» **CONSIGNES ET EXIGENCES**:
Affichez mot pour mot la partie de l'extrait sur Ella Maillart qui va de « Une quête de » à « d’entrer en lice. ».

» **EXTRAIT FOURNI**:

La véritable Ella Maillart

Une quête de la sagesse sous des auspices particuliers

«Le sort m’a donné des yeux qui aiment voir», dit-elle un jour, lançant aux oreilles des gens l’une de ces perles dont elle était la première à s’émerveiller. Mais ses auditeurs virent-ils dans ses perles, en l’espèce dans celle-ci, ce qu’elle y découvrait elle-même? C’est à la certitude qu’il n’en est rien que je dois d’entrer en lice.

C. R.  (Revue maçonnique suisse: fevier 2004)

» **DONNÉES ENREGISTRÉES**:
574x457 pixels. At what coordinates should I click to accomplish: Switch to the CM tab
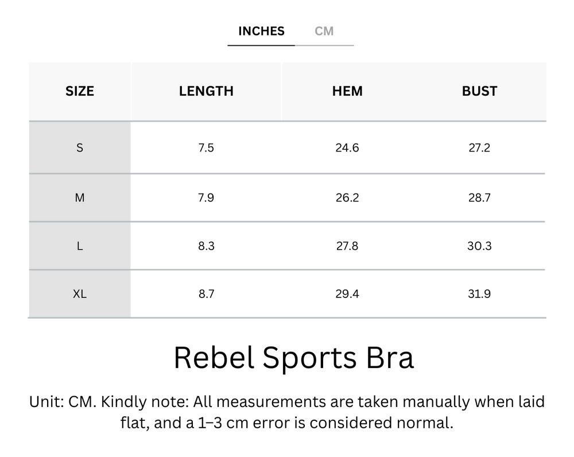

» **RÉPONSE**:
Une quête de la sagesse sous des auspices particuliers

«Le sort m’a donné des yeux qui aiment voir», dit-elle un jour, lançant aux oreilles des gens l’une de ces perles dont elle était la première à s’émerveiller. Mais ses auditeurs virent-ils dans ses perles, en l’espèce dans celle-ci, ce qu’elle y découvrait elle-même? C’est à la certitude qu’il n’en est rien que je dois d’entrer en lice.